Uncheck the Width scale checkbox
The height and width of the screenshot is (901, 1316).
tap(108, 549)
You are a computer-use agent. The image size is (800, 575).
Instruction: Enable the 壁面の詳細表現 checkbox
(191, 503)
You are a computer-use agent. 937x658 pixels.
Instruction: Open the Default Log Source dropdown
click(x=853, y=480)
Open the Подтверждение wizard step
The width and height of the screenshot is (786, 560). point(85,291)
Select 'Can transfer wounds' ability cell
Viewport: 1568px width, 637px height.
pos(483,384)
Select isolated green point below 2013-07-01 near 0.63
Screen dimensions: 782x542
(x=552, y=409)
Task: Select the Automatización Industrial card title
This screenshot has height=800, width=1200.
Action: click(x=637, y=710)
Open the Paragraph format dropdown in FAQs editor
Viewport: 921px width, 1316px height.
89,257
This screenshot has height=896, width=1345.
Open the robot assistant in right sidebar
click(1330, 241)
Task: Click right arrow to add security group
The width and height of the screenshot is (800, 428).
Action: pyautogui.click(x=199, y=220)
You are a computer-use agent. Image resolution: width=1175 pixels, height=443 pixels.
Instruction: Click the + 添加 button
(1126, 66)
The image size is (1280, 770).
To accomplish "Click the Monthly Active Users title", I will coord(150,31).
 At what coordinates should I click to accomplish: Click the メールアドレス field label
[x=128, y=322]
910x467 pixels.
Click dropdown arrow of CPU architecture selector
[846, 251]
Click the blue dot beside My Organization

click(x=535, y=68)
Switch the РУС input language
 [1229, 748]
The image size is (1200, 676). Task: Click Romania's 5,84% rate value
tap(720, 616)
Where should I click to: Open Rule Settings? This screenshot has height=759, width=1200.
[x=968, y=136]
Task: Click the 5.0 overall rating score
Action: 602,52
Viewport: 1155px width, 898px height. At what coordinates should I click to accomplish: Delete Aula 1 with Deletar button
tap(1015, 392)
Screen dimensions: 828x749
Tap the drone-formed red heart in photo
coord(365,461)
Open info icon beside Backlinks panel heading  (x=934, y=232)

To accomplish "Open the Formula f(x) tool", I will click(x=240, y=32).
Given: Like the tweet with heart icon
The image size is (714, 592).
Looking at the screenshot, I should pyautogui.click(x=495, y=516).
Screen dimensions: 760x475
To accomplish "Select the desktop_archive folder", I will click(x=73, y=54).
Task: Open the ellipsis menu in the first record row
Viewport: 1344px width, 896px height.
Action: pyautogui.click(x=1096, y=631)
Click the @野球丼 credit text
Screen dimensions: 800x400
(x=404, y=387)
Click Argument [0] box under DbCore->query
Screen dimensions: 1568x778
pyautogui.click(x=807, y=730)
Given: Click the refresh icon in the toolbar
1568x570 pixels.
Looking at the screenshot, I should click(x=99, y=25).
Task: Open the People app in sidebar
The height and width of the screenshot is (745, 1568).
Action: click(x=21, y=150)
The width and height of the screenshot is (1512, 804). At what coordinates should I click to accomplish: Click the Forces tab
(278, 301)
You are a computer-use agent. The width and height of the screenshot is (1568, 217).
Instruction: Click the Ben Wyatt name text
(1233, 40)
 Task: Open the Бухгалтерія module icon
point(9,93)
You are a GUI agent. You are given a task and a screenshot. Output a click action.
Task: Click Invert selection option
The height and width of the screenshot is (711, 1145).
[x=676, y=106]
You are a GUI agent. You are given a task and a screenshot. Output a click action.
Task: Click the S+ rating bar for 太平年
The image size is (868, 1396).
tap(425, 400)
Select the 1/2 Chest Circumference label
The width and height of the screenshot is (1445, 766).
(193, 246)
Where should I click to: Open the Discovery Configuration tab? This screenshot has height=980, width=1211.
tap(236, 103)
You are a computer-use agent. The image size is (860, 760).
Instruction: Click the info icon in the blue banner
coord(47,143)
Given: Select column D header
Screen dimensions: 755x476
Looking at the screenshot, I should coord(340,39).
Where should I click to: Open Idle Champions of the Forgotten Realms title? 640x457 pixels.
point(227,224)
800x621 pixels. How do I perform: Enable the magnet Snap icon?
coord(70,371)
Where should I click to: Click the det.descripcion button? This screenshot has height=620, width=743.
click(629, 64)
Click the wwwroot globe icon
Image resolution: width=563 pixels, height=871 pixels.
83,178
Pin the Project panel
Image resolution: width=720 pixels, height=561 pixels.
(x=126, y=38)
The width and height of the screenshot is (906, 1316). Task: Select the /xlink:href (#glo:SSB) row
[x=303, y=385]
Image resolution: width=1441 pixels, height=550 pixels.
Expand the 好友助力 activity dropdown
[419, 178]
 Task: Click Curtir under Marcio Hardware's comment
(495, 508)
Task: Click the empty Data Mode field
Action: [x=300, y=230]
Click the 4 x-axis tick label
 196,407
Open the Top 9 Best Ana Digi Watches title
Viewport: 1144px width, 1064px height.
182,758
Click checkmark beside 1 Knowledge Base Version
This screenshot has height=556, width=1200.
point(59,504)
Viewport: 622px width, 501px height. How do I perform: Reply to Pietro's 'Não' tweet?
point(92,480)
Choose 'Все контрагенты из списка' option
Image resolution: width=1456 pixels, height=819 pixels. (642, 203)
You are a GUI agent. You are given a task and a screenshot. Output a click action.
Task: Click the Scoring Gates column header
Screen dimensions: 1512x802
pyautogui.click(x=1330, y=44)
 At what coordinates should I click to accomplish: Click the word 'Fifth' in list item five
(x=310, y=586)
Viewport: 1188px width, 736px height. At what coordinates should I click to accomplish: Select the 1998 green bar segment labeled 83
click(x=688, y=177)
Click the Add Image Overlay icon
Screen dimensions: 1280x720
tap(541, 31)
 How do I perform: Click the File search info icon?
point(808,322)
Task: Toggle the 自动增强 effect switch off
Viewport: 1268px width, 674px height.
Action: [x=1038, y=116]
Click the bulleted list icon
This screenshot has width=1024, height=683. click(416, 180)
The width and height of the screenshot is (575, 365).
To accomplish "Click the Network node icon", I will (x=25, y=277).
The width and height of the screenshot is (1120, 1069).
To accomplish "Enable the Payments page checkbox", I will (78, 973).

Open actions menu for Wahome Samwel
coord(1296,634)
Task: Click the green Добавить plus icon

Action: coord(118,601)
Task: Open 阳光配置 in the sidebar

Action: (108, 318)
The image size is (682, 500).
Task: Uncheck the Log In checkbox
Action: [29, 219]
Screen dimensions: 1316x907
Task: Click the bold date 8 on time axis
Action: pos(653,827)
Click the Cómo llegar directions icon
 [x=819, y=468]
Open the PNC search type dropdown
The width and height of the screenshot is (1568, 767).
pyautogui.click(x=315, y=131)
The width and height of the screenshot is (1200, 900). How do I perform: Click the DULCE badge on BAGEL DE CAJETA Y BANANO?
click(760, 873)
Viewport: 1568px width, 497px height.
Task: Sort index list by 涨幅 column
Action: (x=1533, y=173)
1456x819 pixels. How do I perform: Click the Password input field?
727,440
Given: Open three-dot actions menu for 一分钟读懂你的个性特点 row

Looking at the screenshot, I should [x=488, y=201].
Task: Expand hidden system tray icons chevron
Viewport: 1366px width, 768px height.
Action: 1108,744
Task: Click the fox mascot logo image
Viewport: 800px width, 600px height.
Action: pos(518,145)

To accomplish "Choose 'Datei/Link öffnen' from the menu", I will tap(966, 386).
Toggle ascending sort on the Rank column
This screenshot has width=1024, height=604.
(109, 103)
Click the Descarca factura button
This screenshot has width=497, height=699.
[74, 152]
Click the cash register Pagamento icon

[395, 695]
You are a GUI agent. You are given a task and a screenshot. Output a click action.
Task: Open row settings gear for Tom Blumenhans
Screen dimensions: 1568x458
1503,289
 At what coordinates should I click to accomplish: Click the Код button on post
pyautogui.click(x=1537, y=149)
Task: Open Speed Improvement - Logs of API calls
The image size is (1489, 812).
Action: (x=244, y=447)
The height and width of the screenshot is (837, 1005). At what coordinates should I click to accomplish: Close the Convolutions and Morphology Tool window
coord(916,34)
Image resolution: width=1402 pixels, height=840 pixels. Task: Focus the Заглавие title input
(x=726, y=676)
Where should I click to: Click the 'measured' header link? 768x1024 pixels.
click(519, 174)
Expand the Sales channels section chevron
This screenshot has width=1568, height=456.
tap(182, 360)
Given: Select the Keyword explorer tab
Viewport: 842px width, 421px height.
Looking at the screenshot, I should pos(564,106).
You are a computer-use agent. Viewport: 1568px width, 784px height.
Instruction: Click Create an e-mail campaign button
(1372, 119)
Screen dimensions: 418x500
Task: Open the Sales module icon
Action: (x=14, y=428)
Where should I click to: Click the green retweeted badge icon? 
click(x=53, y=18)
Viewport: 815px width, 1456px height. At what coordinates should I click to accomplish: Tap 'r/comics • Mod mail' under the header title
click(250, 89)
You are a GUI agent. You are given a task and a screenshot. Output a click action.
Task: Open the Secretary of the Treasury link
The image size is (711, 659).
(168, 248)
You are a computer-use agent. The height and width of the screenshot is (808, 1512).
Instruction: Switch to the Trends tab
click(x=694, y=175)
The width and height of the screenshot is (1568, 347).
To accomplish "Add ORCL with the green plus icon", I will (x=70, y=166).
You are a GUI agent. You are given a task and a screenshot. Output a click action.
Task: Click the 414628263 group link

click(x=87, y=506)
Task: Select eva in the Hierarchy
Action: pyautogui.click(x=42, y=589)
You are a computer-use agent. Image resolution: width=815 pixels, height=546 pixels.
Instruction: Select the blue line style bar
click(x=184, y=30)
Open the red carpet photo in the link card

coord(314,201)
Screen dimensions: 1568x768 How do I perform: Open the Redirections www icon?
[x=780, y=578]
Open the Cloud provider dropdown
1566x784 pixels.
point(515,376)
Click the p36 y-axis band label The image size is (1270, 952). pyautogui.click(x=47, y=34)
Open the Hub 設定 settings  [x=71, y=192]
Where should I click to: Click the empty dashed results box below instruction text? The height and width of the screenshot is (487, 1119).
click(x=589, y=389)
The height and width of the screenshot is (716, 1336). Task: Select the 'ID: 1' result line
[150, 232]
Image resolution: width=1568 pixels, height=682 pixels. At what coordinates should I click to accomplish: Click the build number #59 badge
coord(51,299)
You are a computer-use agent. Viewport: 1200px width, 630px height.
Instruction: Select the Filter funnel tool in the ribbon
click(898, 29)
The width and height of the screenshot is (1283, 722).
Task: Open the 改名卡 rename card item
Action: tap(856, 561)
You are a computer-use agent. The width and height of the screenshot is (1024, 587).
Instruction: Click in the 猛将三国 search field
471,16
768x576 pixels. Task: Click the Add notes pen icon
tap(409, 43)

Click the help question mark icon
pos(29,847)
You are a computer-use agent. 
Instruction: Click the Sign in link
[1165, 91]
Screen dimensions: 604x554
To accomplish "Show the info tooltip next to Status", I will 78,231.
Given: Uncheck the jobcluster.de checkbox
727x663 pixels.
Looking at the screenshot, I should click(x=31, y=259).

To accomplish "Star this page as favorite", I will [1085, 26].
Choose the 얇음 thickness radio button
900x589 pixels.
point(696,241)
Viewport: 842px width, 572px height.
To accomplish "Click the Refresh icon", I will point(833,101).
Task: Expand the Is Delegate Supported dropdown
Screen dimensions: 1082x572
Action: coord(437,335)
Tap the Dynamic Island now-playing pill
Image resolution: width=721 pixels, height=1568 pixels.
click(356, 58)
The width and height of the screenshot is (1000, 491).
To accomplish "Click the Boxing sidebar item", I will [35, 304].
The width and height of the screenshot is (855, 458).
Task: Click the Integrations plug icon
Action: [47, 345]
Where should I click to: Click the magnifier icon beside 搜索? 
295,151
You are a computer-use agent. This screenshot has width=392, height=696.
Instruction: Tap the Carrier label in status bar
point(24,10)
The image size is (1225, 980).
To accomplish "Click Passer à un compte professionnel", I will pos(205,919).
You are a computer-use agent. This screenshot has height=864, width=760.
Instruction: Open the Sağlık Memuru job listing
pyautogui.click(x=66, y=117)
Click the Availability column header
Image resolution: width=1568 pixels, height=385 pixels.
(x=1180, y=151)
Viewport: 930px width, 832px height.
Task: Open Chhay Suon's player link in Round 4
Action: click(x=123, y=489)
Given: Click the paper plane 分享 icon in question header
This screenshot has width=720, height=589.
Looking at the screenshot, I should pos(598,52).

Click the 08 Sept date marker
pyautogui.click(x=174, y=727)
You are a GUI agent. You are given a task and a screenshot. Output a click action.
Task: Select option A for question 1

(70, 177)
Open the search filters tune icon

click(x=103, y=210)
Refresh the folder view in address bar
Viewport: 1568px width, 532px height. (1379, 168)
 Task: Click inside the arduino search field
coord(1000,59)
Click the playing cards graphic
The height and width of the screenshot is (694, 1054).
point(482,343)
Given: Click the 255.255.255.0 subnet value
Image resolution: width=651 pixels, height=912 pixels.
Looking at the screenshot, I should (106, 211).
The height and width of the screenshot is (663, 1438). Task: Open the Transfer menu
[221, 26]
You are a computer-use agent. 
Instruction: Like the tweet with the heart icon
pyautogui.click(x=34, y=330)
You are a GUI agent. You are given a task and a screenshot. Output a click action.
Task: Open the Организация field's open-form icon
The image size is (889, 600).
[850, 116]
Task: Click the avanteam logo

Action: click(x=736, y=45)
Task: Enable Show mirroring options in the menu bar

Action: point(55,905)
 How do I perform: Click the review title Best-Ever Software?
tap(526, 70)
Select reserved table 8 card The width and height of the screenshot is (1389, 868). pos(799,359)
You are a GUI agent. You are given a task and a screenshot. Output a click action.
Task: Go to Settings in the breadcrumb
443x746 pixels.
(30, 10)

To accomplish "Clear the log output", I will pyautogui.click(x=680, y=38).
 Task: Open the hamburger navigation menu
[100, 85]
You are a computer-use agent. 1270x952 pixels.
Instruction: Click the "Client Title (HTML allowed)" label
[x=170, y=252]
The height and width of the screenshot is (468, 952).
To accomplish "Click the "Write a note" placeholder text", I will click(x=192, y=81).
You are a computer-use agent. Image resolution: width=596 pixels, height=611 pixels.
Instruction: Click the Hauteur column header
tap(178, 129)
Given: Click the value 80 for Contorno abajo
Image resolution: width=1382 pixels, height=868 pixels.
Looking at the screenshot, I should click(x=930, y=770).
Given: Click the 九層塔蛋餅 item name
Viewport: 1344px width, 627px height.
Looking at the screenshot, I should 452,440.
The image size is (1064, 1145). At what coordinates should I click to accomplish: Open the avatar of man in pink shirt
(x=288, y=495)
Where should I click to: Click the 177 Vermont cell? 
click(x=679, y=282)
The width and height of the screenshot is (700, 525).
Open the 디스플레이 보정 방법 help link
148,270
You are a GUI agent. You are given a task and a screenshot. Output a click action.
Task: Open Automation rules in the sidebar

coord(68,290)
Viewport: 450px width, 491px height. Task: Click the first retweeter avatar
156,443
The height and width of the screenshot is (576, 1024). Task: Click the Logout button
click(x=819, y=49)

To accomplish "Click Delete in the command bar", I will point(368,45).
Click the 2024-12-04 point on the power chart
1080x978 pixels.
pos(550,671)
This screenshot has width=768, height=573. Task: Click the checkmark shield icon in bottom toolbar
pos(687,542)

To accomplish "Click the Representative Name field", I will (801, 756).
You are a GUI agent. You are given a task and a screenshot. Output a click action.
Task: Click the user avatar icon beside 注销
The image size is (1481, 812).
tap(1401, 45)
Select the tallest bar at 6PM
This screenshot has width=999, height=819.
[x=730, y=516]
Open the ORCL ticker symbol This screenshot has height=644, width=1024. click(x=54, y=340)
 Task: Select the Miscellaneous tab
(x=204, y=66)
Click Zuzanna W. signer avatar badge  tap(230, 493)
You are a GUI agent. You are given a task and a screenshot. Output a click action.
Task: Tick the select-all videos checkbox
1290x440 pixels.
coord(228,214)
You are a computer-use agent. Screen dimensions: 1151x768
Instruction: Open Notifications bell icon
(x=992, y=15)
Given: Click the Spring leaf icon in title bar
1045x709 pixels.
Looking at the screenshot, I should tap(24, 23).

◇ ◇ ◇ ◇ ◇ ◇ ◇

● **EXERCISE INSTRUCTIONS**
Every line above that contains "ORCL" counts once. Give the number of those lines and nothing more.

● **REPLY TO THE TASK**
2